Posted by Unknown on Saturday, April 12, 2014


The Co-op Group owes the Bank £263m of the £333m promised as part of last year’s £1.5bn fundraising and a further £120m if it takes up its rights as part of a fresh £400m capital raise.


Were the Group to not hand over the money to the Bank, it would force the lender to go cap in hand to shareholders to raise the additional money owed, and see the Group’s current 30pc stake in the bank significantly reduced. The remaining 70pc of the Bank’s shares are owned by a number of debt and hedge funds.


In its 276-page accounts, the bank warns: “The Co-operative Group is currently considering its ongoing governance arrangements. It is possible that the process of consulting on and implementing any changes in its governance arrangements ... may affect the decision making process in the short or longer term and may impact on the actions required to generate the cash necessary to make the 2014 contribution payments.”

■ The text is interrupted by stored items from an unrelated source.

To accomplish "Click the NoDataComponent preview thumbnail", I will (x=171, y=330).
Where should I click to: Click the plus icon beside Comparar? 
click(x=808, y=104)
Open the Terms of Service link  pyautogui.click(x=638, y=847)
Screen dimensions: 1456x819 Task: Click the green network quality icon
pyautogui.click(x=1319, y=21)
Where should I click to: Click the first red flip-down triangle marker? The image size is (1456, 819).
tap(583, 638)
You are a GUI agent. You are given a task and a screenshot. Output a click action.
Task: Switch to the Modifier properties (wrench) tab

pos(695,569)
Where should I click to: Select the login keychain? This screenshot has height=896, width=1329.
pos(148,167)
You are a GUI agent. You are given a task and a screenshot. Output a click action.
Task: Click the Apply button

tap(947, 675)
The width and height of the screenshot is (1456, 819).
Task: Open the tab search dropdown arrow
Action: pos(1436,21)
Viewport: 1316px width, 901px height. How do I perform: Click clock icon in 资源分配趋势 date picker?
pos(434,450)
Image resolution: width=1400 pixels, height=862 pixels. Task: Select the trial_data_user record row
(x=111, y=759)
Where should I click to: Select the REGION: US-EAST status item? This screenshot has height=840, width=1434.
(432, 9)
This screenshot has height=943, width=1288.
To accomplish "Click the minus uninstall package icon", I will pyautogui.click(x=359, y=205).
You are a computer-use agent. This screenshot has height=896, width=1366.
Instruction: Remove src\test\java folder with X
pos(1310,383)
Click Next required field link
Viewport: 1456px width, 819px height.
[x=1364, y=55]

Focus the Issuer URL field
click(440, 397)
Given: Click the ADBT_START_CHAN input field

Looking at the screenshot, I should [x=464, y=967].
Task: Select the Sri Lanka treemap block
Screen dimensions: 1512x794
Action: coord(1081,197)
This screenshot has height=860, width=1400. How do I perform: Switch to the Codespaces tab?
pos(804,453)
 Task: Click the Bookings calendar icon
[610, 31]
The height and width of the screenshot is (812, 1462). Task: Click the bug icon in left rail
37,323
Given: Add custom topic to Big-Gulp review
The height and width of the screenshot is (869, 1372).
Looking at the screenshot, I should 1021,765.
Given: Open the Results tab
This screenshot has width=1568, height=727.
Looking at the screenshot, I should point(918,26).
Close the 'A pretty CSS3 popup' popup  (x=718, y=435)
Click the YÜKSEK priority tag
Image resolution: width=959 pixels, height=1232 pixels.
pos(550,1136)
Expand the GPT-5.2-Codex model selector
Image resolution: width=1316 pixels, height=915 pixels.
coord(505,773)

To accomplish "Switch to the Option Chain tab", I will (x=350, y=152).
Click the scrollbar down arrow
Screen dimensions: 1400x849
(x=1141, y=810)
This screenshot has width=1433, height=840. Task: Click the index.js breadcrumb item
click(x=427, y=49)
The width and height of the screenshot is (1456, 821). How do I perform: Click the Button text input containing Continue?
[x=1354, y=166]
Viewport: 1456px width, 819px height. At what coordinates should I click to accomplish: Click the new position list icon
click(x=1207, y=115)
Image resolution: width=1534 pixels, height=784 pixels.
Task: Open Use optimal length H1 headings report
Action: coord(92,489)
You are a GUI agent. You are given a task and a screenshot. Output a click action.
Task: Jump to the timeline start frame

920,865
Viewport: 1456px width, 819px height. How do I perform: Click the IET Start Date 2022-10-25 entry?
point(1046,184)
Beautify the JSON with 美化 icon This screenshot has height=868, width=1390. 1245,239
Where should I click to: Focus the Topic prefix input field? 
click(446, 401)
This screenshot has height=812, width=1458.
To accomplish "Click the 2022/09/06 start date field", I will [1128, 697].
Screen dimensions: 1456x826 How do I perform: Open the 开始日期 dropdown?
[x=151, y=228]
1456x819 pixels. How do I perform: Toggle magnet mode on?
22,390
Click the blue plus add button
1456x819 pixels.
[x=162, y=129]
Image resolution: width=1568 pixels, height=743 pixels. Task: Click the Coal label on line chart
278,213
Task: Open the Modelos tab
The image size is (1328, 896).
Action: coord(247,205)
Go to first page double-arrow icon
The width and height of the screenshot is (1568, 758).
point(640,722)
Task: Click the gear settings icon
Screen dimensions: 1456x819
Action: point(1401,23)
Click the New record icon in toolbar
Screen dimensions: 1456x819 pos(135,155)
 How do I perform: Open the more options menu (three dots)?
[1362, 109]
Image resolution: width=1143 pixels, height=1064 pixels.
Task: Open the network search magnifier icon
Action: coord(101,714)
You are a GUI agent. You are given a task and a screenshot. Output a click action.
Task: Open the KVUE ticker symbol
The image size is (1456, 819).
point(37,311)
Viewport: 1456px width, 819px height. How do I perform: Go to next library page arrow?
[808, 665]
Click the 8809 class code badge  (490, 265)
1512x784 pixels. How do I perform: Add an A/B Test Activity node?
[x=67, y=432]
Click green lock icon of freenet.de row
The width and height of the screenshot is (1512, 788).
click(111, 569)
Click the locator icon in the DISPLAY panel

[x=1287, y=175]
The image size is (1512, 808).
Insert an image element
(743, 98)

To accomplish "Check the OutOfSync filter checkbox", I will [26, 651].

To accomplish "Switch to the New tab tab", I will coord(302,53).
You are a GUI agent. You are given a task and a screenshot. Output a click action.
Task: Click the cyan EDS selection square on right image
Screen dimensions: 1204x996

The warning strikes at the heart of the relationship between the two bodies. The Group owes far more to the Bank than any other body - some £110m according to the accounts - “balances...[which] would exceed the Bank’s risk appetite in the normal course of business.”


Were the Group to fail to meet its capital contributions, the relationship between the two bodies would reduce significantly. Below a 20pc holding, the right to appoint a board director to the Bank falls away, as does the current relationship agreement between the two bodies, which enshrines the mutual’s ethical code in the lender.


Lord Myners confirmed last Thursday that he is to leave the board of the Co-op Group at the annual meeting in May, when his proposed corporate governance reforms will be voted upon.


Although Group chairman Ursula Lidbetter has said she is hopeful his reforms - which proposes the creation of a two-tier board structure and the recruitment of City-style non-executive directors - will be approved, at last week’s two-day board meeting all regional board representatives are understood to have rejected his ideas.


The rift threatens to derail the restructuring process initiated by Mr Sutherland on his arrival in May 2013. Although he spent much of last year on the bank’s recapitalisation, he also worked on a broader plan, which would see the sale of its farm and pharmacy business to produce capital to revive the business. Those two processes are thought to be in danger if militant members of the board decide to overrule his earlier decisions.


Ms Lidbetter is being supported by Richard Pennycook, the former Wm Morrisons finance director, who is acting chief executive. Although Mr Pennycook has indicated he has no desire to fill the role permanently, a search process will not begin until after the May 17 annual meeting at which the governance reforms will be voted on.